4. D'autre part, la décision attaquée est également fondée sur la circonstance que le comportement de l'intéressé constitue une menace à l'ordre public en raison du fait qu'il a été interpellé pour des faits de port sans motif d'arme blanche ou incapacitante de catégorie D. M. B fait valoir qu'il portait sur lui, au moment de son interpellation, un couteau suisse qu'il utilisait pour des activités de permaculture, alors qu'il avait assisté l'ami qui l'hébergeait lors de son séjour en France lors d'un salon sur le thème de l'agriculture biologique qui s'est déroulé du 8 au 12 novembre 2023, sur lequel celui-ci tenait un emplacement, ce qui est cohérent avec ses déclarations telles qu'elles ressortent du procès-verbal d'audition du 13 novembre 2023 établi par les services de police. Il ne ressort pas des pièces du dossier que M. B aurait fait l'objet de précédents signalements ou condamnations. Par suite, dans les circonstances de l'espèce, il ne ressort pas des pièces du dossier que le comportement de M. B constitue une menace à l'ordre public et la décision attaquée est entachée d'erreur d'appréciation. Dès lors, le préfet des Hauts-de-Seine n'aurait pas pu prendre la même décision en se fondant sur ce seul motif.

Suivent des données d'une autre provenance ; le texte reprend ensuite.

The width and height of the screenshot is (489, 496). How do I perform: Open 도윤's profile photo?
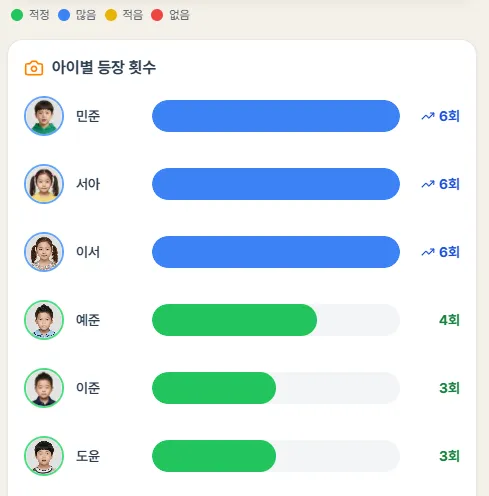pyautogui.click(x=44, y=456)
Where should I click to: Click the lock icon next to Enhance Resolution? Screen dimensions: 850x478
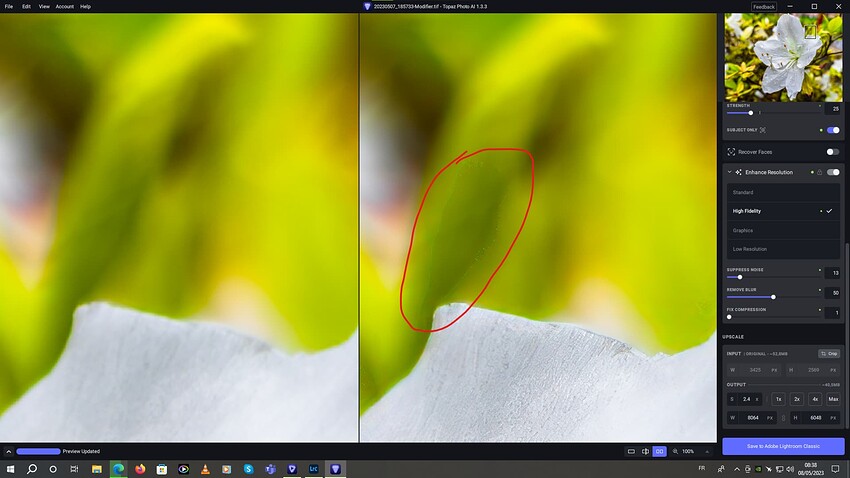pyautogui.click(x=820, y=172)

5. Il résulte de ce qui précède que l'obligation de quitter le territoire français du 13 novembre 2023 doit être annulée, sans qu'il soit besoin de se prononcer sur les autres moyens de la requête dirigés contre cette décision, ainsi que, par voie de conséquence, la décision de refus d'octroi d'un délai de départ volontaire, la décision fixant le pays à destination duquel M. B doit être éloigné et l'interdiction de retour sur le territoire français.

Sur les frais liés au litige :

6. Il y a lieu, dans les circonstances de l'espèce, de mettre à la charge de l'Etat une somme de 1 100 euros à verser à M. B en application de l'article L. 761-1 du code de justice administrative.

D E C I D E :

Article 1er : L'arrêté du préfet des Hauts-de-Seine du 13 novembre 2023 portant obligation de quitter le territoire français et refus de délai de départ volontaire, fixant le pays à destination duquel M. B doit être éloigné et portant interdiction de retour sur le territoire français est annulé.

Article 2 : L'Etat versera une somme de 1 100 euros à M. B en application de l'article L. 761-1 du code de justice administrative.

Article 3 : Le présent jugement sera notifié à M. A B et au préfet des Hauts-de-Seine.

Rendu public par mise à disposition au greffe le 14 février 2024.

La magistrate désignée,

B. ARNAUD

La greffière,

A. DOUCET

La République mande et ordonne au préfet des Hauts-de-Seine en ce qui le concerne ou à tous commissaires de justice à ce requis en ce qui concerne les voies de droit commun contre les parties privées, de pourvoir à l'exécution de la présente décision.